What you have to do =
Take the lines below from the first through the one that contains "You are a computer-use agent. 301x279 pixels." and copy them exactly.

Stored data

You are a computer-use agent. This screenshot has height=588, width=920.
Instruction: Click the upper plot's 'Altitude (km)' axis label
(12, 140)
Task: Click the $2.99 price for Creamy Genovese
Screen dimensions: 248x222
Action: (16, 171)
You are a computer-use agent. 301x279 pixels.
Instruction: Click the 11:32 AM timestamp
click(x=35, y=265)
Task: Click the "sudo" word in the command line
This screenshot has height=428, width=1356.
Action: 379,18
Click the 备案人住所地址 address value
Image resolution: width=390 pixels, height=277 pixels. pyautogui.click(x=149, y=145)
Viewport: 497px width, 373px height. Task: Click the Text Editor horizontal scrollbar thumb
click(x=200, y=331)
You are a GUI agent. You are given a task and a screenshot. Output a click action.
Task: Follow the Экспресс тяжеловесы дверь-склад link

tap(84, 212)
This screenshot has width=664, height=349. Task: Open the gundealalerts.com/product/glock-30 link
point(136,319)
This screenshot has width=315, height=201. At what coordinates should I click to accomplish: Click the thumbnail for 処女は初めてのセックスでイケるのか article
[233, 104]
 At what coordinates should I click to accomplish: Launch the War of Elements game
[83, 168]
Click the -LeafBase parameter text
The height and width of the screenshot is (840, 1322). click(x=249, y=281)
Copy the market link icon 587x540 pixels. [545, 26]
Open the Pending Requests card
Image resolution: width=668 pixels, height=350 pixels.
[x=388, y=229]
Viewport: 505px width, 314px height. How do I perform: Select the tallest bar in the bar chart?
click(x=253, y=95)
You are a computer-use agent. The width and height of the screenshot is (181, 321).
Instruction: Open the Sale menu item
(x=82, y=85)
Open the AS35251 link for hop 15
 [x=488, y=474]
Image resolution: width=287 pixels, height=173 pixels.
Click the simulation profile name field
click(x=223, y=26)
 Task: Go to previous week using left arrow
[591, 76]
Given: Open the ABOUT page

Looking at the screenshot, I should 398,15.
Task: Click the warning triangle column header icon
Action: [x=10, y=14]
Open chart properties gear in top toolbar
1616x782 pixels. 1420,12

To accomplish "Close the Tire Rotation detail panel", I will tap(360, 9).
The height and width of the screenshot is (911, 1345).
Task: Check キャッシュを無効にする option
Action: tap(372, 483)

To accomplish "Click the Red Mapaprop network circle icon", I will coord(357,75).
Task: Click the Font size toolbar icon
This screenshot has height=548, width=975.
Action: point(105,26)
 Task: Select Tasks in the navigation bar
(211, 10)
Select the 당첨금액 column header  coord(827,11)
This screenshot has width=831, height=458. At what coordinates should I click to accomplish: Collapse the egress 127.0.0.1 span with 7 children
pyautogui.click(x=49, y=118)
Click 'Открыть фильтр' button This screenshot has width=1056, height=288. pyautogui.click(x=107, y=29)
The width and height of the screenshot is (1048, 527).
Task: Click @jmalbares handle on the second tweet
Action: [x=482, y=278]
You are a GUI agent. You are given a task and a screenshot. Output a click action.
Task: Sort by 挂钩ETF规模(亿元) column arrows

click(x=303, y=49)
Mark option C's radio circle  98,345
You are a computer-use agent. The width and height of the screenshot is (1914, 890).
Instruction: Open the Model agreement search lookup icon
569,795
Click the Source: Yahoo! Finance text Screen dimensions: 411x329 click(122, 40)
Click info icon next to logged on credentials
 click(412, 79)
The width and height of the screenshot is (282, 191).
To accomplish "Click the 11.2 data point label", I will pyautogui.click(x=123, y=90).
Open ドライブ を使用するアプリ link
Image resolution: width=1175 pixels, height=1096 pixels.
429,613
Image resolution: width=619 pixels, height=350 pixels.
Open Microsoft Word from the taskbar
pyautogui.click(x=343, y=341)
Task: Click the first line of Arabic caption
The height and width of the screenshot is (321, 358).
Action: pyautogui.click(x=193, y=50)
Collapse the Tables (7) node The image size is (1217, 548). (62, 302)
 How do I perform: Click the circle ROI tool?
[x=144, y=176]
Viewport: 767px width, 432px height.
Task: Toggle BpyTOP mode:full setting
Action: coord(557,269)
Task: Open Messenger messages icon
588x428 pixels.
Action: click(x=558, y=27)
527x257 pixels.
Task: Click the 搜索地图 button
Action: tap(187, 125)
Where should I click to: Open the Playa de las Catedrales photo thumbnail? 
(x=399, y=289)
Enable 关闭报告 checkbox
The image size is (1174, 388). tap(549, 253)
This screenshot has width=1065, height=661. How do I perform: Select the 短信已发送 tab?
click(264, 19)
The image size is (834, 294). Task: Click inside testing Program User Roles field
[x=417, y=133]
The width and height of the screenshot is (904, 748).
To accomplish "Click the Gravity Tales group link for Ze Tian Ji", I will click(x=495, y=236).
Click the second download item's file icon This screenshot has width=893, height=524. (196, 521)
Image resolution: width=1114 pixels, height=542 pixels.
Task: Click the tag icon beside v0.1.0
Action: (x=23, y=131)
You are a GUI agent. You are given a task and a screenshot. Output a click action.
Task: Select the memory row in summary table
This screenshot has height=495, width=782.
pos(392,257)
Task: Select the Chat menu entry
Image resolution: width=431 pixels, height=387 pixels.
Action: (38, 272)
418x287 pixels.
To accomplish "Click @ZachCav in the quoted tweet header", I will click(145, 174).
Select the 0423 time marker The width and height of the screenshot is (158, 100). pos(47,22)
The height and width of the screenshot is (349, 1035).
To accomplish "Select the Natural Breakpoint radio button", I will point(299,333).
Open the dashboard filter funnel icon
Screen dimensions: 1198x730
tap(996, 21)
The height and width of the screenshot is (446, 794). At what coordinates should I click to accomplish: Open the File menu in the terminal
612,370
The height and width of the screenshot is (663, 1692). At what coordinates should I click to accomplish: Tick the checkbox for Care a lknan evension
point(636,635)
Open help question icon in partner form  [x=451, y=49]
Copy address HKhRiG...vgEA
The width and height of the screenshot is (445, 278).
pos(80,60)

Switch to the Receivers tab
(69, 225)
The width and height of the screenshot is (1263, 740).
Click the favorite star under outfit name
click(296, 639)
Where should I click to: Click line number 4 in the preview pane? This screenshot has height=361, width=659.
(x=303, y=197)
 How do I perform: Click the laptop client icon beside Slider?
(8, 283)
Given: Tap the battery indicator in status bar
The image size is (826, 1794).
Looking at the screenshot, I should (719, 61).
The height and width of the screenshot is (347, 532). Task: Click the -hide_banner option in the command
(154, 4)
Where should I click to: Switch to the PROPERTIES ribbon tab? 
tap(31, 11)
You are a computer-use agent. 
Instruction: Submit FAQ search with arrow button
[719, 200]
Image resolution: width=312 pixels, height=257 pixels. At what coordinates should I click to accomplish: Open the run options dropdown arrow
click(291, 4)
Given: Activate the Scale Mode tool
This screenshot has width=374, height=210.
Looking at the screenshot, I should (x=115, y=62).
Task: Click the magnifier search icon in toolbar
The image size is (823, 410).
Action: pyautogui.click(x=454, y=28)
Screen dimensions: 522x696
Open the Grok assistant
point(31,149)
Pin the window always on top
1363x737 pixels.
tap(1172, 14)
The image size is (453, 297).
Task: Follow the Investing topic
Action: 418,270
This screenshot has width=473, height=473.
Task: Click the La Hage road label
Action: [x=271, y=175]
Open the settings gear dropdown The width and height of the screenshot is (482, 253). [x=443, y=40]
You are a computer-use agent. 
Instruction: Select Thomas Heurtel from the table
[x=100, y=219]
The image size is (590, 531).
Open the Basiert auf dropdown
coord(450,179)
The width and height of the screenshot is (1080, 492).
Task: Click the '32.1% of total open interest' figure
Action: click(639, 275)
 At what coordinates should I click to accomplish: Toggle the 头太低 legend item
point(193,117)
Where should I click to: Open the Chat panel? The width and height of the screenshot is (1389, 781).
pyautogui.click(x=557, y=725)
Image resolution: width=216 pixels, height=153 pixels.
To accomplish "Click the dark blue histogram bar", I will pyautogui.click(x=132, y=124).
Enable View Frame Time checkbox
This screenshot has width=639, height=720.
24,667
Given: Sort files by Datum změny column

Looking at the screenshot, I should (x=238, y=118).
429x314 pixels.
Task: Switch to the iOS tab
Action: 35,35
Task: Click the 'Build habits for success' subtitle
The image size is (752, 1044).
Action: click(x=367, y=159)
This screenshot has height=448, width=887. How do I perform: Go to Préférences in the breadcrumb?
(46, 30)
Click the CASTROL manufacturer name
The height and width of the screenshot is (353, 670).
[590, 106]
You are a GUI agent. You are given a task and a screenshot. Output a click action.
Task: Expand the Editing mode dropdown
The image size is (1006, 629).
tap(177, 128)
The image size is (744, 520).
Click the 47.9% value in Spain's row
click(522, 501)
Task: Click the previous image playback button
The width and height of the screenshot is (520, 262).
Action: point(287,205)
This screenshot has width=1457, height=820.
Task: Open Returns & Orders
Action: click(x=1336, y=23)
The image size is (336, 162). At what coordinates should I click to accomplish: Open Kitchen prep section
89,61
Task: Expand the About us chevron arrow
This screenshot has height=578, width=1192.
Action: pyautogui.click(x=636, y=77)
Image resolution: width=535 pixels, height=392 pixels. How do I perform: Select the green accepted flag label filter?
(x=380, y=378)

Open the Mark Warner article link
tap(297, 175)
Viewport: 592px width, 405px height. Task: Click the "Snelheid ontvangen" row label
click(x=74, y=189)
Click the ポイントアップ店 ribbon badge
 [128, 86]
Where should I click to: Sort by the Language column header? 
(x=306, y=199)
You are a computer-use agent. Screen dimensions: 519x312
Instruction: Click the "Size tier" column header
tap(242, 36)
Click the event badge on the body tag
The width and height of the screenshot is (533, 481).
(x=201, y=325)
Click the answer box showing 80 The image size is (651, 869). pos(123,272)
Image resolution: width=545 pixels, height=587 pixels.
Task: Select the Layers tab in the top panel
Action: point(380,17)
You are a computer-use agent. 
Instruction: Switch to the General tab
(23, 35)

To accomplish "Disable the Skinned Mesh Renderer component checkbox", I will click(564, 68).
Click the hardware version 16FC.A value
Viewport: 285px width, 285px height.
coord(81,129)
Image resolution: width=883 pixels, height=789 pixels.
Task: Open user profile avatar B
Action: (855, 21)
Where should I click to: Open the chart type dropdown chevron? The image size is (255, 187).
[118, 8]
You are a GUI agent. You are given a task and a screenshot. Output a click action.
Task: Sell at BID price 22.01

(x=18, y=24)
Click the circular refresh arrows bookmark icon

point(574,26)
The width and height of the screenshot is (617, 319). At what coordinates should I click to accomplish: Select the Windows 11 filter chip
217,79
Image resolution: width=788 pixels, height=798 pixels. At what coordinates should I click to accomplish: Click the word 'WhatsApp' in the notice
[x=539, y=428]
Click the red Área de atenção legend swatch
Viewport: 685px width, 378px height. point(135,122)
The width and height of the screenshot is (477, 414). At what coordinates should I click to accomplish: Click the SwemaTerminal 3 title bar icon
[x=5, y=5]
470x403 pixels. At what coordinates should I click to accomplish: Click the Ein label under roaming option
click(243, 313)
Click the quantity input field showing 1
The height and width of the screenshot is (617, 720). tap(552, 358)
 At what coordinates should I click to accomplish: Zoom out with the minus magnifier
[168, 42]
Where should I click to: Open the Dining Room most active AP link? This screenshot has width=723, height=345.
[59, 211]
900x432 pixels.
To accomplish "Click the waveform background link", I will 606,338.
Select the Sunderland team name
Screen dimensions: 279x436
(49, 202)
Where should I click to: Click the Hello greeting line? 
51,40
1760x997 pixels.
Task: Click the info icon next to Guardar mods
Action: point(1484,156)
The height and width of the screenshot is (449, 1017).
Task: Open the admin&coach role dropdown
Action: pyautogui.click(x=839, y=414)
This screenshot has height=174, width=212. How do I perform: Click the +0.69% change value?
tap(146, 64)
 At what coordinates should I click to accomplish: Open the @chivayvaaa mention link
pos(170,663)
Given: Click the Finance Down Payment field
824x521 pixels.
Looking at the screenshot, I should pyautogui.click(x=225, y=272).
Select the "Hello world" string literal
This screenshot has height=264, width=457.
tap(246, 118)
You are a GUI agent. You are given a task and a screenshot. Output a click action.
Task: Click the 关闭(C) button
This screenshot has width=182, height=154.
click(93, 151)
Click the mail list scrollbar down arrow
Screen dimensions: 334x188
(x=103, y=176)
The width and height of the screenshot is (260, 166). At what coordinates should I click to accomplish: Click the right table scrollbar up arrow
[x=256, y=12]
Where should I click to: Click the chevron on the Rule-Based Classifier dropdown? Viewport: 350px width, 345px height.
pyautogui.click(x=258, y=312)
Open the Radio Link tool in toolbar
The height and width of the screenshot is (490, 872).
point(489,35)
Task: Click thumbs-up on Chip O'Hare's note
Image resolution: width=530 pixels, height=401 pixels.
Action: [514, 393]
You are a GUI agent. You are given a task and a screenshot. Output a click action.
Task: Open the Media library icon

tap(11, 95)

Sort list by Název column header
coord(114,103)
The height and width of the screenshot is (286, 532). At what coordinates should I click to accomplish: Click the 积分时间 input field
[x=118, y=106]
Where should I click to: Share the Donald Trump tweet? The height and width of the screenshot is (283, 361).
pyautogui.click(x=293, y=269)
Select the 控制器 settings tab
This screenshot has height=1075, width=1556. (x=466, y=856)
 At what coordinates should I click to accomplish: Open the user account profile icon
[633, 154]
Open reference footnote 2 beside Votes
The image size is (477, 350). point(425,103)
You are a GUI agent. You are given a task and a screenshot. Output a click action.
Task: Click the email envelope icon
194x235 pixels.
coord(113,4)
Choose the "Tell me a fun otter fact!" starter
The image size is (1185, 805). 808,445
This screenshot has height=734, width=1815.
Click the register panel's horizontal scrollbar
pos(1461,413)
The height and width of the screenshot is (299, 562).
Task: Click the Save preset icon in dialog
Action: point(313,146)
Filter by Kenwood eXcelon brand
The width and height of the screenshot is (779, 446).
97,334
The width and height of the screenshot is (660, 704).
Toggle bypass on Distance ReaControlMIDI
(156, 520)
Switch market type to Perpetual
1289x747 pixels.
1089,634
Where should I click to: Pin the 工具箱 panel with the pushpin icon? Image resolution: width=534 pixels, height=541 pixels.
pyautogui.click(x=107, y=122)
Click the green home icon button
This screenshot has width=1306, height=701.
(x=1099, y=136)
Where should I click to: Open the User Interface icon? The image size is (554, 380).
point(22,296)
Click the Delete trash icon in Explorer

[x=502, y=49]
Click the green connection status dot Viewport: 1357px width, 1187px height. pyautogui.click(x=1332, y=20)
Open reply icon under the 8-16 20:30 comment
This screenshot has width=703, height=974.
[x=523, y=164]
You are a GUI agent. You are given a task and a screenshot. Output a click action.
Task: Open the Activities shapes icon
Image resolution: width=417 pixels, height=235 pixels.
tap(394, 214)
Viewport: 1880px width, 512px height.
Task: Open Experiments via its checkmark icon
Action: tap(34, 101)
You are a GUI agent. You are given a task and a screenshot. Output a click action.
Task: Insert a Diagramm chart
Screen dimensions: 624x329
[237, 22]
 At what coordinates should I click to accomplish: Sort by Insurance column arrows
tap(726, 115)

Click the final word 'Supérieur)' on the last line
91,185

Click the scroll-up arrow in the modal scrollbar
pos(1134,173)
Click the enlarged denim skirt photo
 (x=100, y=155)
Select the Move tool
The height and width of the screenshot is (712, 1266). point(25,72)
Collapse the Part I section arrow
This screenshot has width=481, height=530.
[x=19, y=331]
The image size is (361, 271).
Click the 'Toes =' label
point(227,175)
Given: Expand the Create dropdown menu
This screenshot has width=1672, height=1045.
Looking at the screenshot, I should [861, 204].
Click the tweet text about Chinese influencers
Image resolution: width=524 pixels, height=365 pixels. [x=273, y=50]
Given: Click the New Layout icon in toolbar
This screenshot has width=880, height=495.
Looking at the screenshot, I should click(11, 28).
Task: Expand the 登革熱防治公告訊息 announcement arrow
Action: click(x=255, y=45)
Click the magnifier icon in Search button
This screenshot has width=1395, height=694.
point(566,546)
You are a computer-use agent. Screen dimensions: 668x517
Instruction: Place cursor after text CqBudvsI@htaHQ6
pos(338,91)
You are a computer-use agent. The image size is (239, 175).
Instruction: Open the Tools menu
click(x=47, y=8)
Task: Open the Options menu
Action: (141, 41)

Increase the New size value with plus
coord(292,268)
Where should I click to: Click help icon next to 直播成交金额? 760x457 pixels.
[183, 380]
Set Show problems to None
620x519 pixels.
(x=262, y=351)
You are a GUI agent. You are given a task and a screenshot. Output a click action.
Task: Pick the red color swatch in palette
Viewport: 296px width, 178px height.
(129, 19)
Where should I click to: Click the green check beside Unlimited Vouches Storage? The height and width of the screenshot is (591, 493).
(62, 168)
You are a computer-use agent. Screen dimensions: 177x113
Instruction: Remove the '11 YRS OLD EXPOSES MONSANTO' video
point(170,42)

Written response =
You are a computer-use agent. This screenshot has height=588, width=920.
Instruction: Click the upper plot's 'Altitude (km)' axis label
(12, 140)
Task: Click the $2.99 price for Creamy Genovese
Screen dimensions: 248x222
Action: (16, 171)
You are a computer-use agent. 301x279 pixels.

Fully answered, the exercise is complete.